According to the IDC, the Big Data market, globally, is expected to grow at a rate of almost 32% until it reaches $23,8 billion in 2016. Identified by Gartner as a trend, there is no doubt that Big Data is a growing influence in Africa’s ICT landscape and widely considered to be a game-changer for businesses, particularly for SMBs. The ability to source, archive, manipulate and actively leverage off information will differentiate companies in a major way going forward.
The fact is that Big Data is an influence on business. However, analysts agree that the term is still not fully understood in the market and, although many descriptions of Big Data exist, more awareness of the precise definition is required.

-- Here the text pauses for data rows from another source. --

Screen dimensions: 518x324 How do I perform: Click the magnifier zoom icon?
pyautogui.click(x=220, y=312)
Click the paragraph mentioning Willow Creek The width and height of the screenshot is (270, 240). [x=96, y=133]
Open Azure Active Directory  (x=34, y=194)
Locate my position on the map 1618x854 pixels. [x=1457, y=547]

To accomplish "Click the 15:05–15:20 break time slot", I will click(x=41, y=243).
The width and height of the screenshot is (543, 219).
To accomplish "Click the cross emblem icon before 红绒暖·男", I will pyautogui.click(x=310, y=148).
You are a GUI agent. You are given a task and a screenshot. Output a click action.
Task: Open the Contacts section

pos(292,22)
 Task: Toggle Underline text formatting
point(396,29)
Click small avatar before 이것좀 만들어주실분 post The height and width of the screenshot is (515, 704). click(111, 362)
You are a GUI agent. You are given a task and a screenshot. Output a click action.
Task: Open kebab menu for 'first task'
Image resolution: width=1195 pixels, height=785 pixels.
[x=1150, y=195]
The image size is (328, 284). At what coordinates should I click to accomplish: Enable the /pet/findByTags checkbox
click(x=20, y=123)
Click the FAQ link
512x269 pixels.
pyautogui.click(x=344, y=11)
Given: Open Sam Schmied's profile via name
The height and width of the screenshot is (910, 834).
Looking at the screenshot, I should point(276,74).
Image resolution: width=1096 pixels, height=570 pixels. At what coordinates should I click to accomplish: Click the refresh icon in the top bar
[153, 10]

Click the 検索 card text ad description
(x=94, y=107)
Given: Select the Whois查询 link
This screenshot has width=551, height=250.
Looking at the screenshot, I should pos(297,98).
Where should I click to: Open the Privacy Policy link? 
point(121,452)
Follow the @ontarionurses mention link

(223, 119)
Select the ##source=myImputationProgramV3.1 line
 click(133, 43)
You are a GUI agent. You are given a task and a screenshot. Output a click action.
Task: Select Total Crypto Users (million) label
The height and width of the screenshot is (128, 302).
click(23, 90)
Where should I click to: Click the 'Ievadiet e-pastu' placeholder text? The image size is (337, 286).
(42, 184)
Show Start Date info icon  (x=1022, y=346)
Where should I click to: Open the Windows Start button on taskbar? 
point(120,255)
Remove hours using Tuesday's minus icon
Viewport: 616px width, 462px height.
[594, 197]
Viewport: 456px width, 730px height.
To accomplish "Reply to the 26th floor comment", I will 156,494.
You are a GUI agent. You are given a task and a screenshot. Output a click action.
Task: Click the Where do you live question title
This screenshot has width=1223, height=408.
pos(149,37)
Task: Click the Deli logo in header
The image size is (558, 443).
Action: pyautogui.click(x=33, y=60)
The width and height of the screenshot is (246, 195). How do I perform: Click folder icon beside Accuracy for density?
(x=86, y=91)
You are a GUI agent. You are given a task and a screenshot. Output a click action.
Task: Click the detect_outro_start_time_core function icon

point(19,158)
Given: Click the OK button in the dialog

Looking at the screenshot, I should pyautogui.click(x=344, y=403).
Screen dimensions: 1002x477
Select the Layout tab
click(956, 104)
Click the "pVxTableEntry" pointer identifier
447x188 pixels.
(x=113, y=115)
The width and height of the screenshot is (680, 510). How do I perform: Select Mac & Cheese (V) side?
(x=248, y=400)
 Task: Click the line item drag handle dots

To extract the value of Big Data and make it work for an organisation, the solution has to be reviewed against the requirements of the business. Will the technology truly add value in the environment? What are the key requirements and challenges? Why is a Big Data solution actually necessary? These are some of the questions that need to be answered.
But the market certainly has people talking – people want to see how businesses will cope with Big Data analytics, how they will utilise structured and unstructured information, especially those maintaining a close eye on developments within social media, the cloud and data platforms.
More solutions are emerging within these areas that empower the user to gain control over information, to decide when, where, how and why they should make this information accessible.
There are implications for numerous industries and operators across several sectors. If one considers the growing relevance of consumerisation and aspects such as mobility and BYOD, the role of information in the workplace is without doubt the next frontier of solution development and application.
A recent development in the social media market is Facebook’s launch of Graph Search, which, according to Richard Stacy.com, is “an attempt to turn Facebook into Google”.
Whilst these platforms have already established a strong mobile component, they are now actively pursuing the opportunity to solidify data management and manipulation methods – such as Graph Search.
This offering is a search engine feature on Facebook that allows the user to look up material shared with them over the social network. It is a central location that allows the browser to share and re-share content.
Aside from what Facebook has presented as a new dimension to experiencing the social network, Graph Search illustrates the direction some of the key role players and platforms are going in terms of handling information, specifically personal information.
The convergence of the social graph with traditional systems to collate and create a seamless environment for information adoption will dominate commerce and trade in 2013.
A strong component of consumerisation is user experience. The fact that people will be able to use these platforms to handle day-to-day tasks quickly and with no hassle has extensive appeal. One only has to consider the popularity of social networking and payment systems, the emerging social payment arena, to realise just how far we have come.